Kolbert is the kind of writer who wants to present us with an image and encourage us to consider the meaning of that image for ourselves. She doesn’t tell us precisely how to make sense of this, but she presents it with a wry, slightly detached air. It has a somewhat bloodless feeling to it, and a valid criticism of the book that can be made is that she doesn’t engage with the economic and political causes of a lot of these interventions, and the way that they impact different people in different landscapes differently. But, at the same time, she has a very good eye for the telling case study and the telling detail, revealing the tragic absurdity of the circumstances that we find ourselves in, which is only going to increase.

Isn’t the book a bit paralysis-inducing, then? If by intervening to try and stop climate change, we’re only going to make things worse, won’t that contribute to a sense of despair?

I didn’t feel that when I was reading it. I think that’s because the people who are involved in doing this are so thoughtful and dedicated and passionate and self-aware of the issues, of this paradox of trying to restore nature through technological interventions, that it provokes a sense of respect, both for the professional expertise and care of the people involved and for the complexity of nature.

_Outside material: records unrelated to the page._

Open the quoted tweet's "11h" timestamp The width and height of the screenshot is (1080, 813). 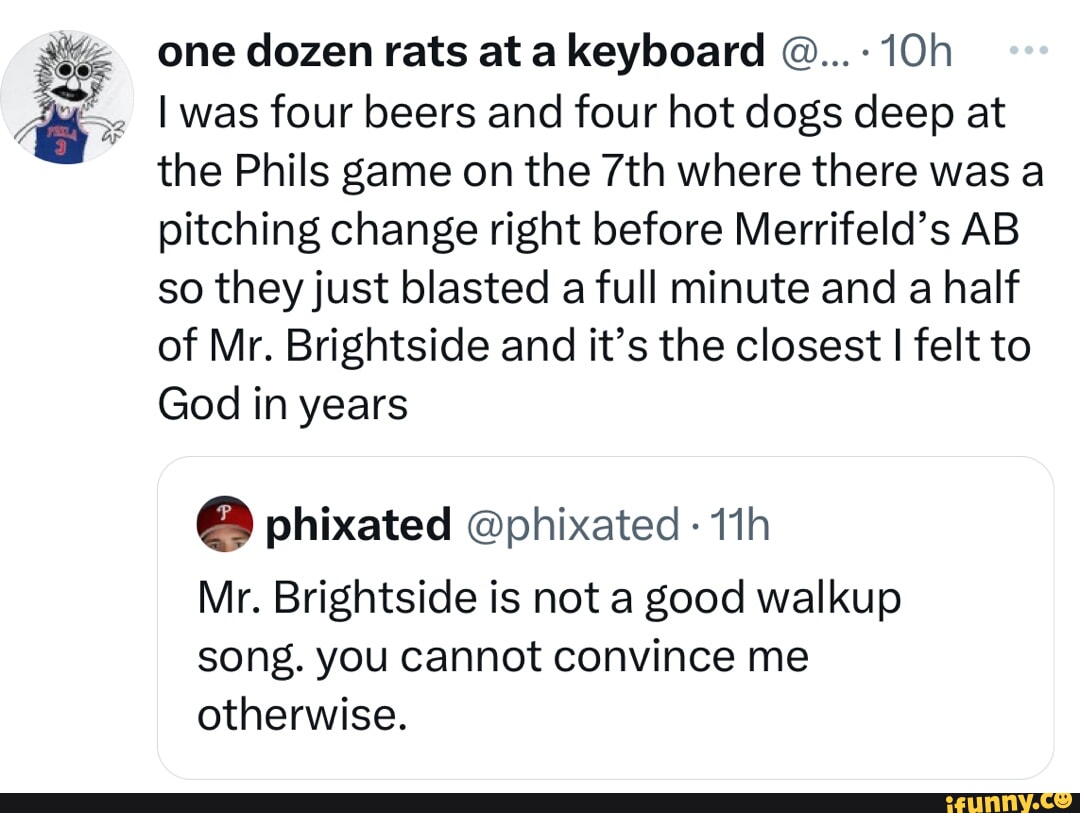click(x=741, y=524)
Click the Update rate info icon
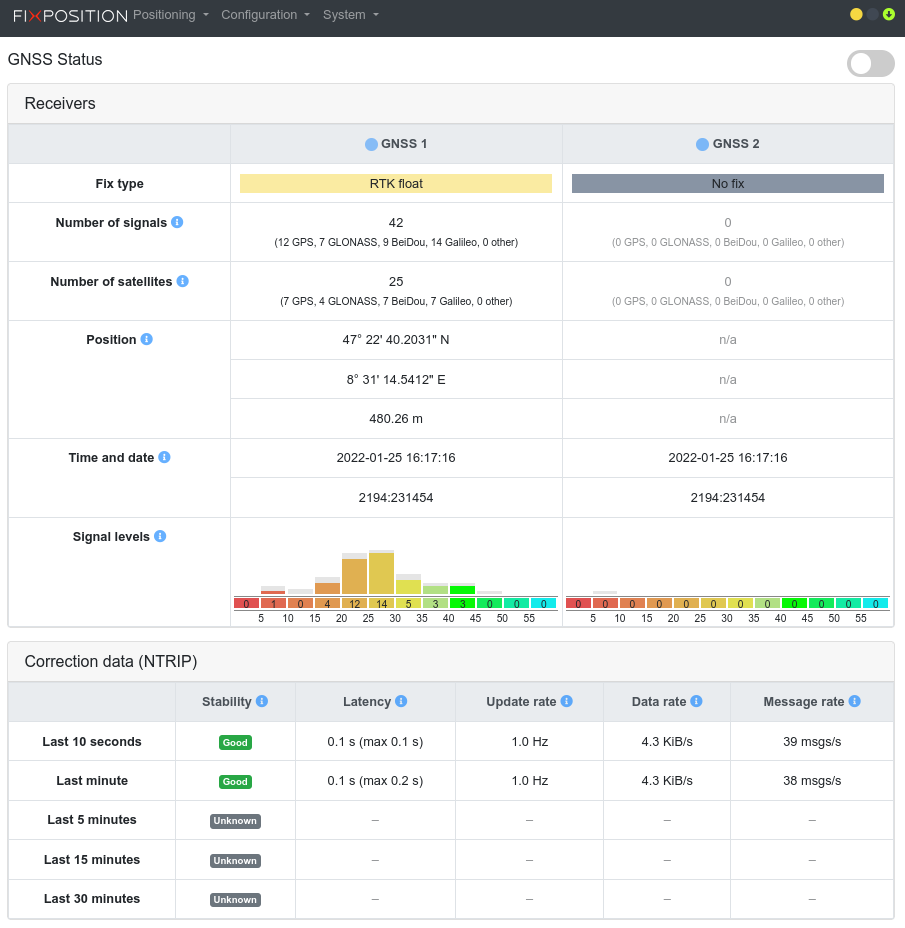905x928 pixels. (x=566, y=701)
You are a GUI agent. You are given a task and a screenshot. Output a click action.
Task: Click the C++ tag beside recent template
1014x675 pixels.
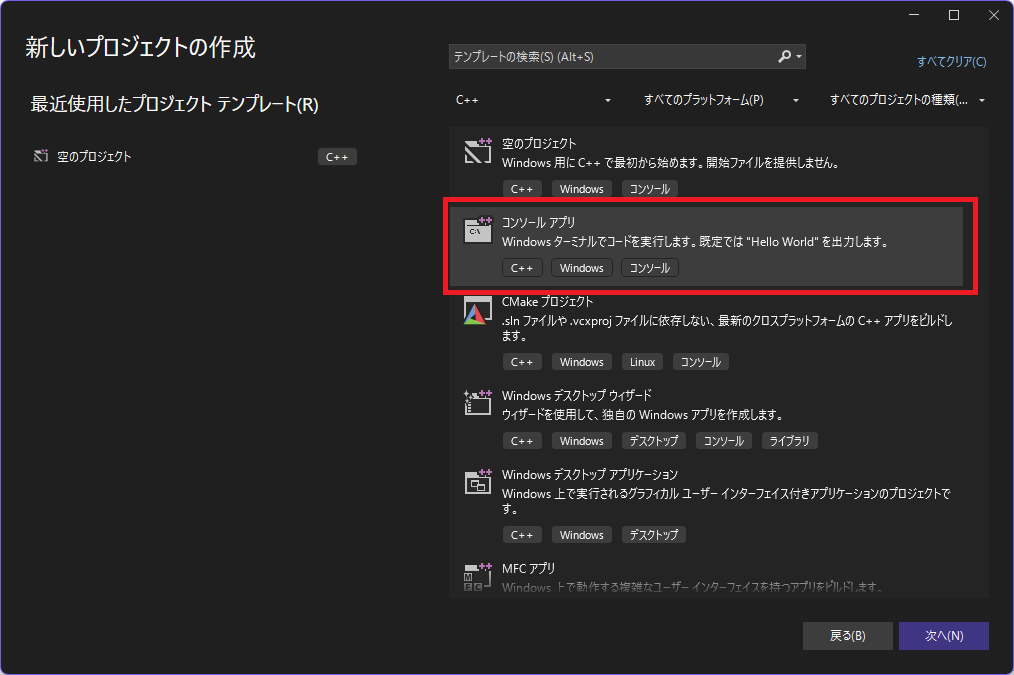tap(337, 157)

And, I guess, to say that nature is complex and that our interventions have unintended consequences is only the first step. For me, it doesn’t necessarily need to be seen as inducing paralysis if it makes us humbler and more thoughtful. It doesn’t mean not acting, it means acting on the basis of the best information, the most thoughtful deliberation, the best communication about the potential consequences that we can. And remember that doing nothing is also a kind of intervention.

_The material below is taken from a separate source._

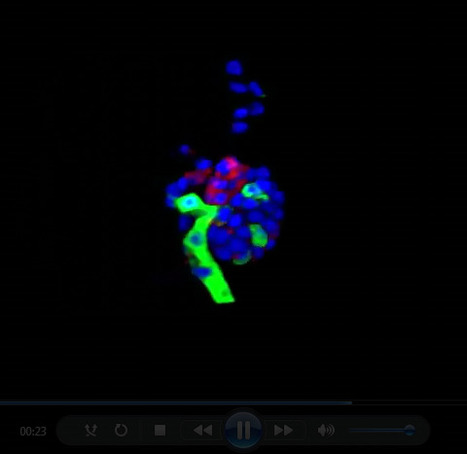This screenshot has width=467, height=454.
Task: Seek to the very start of the seek bar
Action: [1, 403]
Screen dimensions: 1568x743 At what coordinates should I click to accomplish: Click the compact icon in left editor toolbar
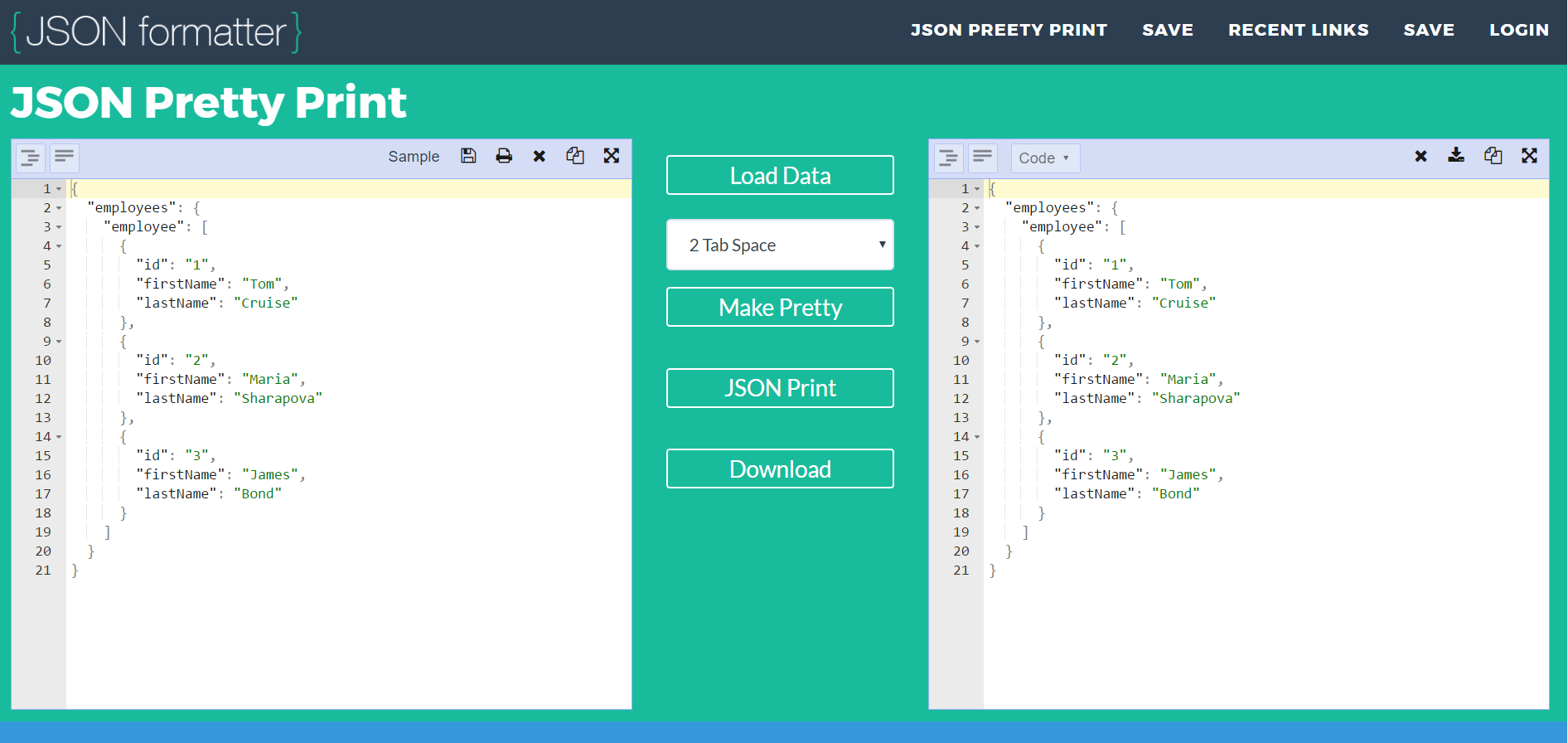pyautogui.click(x=65, y=158)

What did the carp in the Chicago River do, by the way?

They basically take over and eat almost all the native species of fish. They’re also dangerous to human beings because they jump out of the water, and people riding in motorboats collide with them at speed and can be seriously injured. Part of the intervention in that case was trying to get people to eat the carp, on the assumption that the only more voracious eater than an Asian carp is a human being. The problem is that the carp are notoriously hard to prepare, they turn into kind of mush when you try and debone them. Lots of money is now being invested in trying to create tasty Asian carp patties.

There’s lots of examples of this happening, like the cane toads in Australia that were introduced in the 1930s to control beetles that were damaging crops and then basically ate everything. They’re also poisonous, so a lot of endemic species ate the cane toads and were poisoned by them.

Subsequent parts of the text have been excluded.